WHAT IS REQUIRED:
Every record gets copied exactly, and no picture goes with it.

[Items from a data source]
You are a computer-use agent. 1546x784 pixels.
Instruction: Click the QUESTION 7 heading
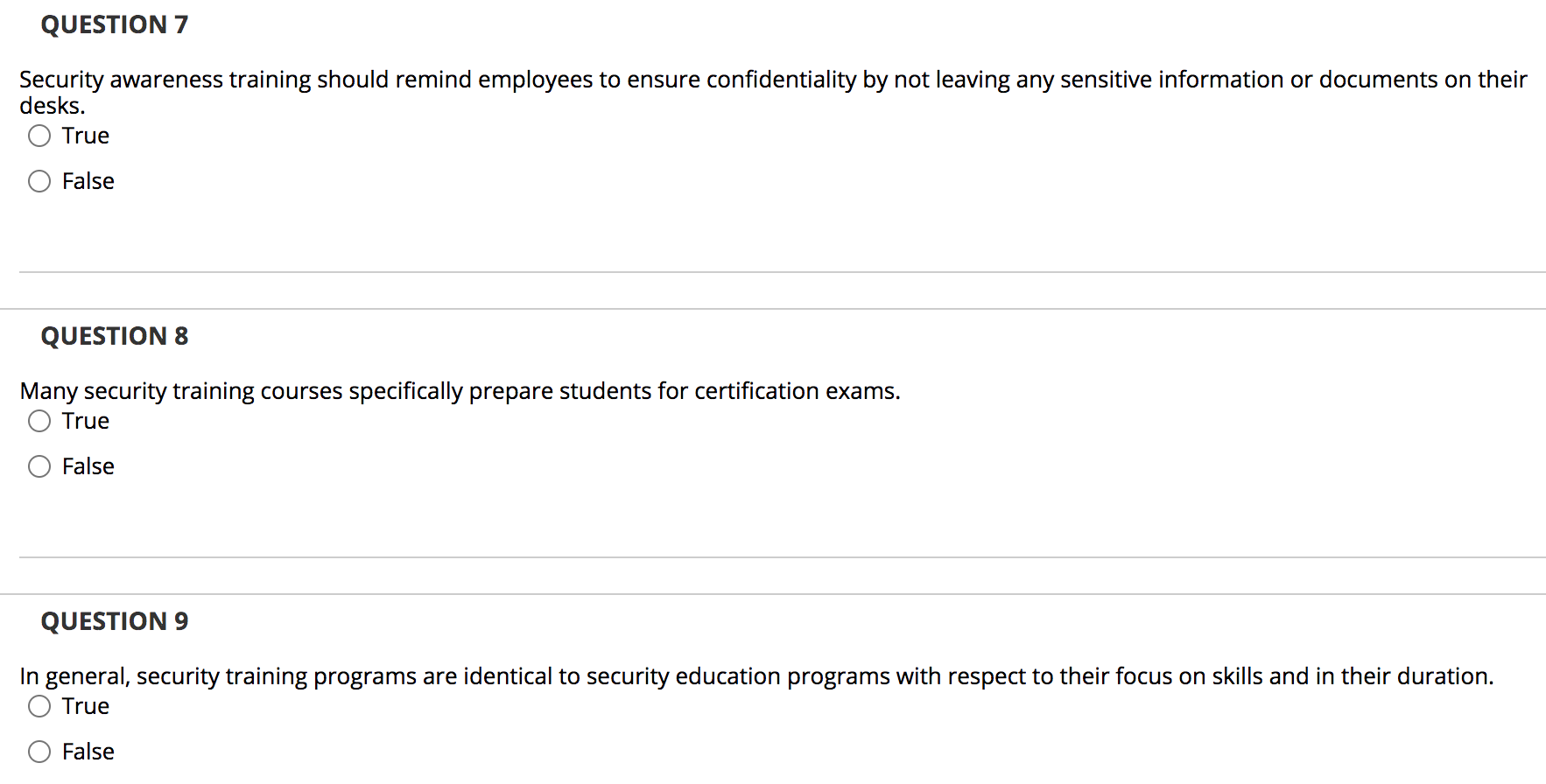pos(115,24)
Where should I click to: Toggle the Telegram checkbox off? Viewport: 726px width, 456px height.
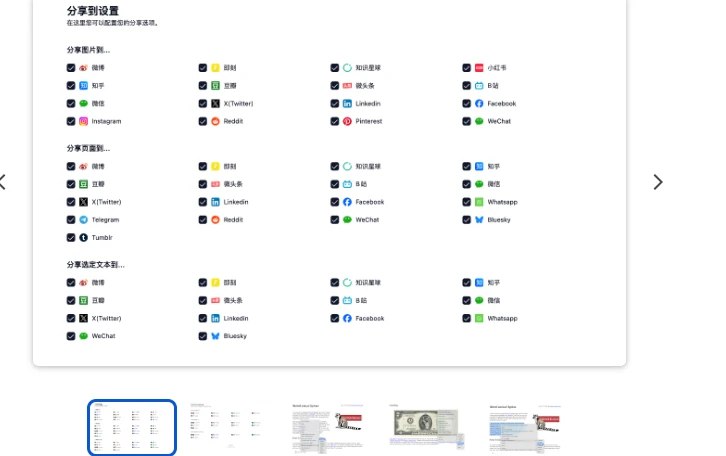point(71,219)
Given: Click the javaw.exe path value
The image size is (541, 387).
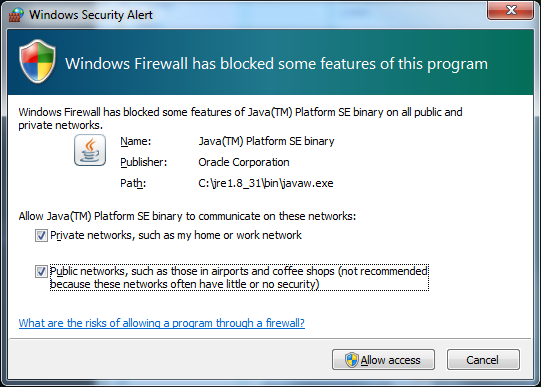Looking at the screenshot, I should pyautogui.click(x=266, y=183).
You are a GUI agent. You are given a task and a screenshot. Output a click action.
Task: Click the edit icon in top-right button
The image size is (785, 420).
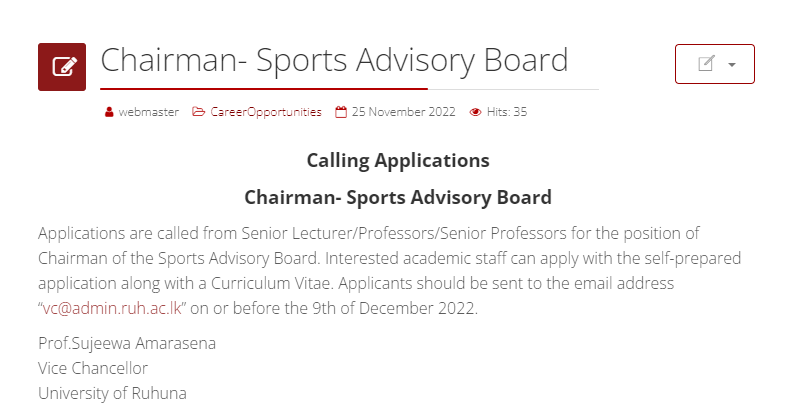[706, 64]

THE COMPLETED TASK:
You are a computer-use agent. 1546x784 pixels.
Instruction: Click the QUESTION 7 heading
pos(115,24)
Where should I click to: Toggle the Telegram checkbox off? Viewport: 726px width, 456px height.
point(71,219)
Given: Click the javaw.exe path value
The image size is (541, 387).
Looking at the screenshot, I should pyautogui.click(x=266, y=183).
You are a GUI agent. You are given a task and a screenshot. Output a click action.
Task: Click the edit icon in top-right button
The image size is (785, 420).
[706, 64]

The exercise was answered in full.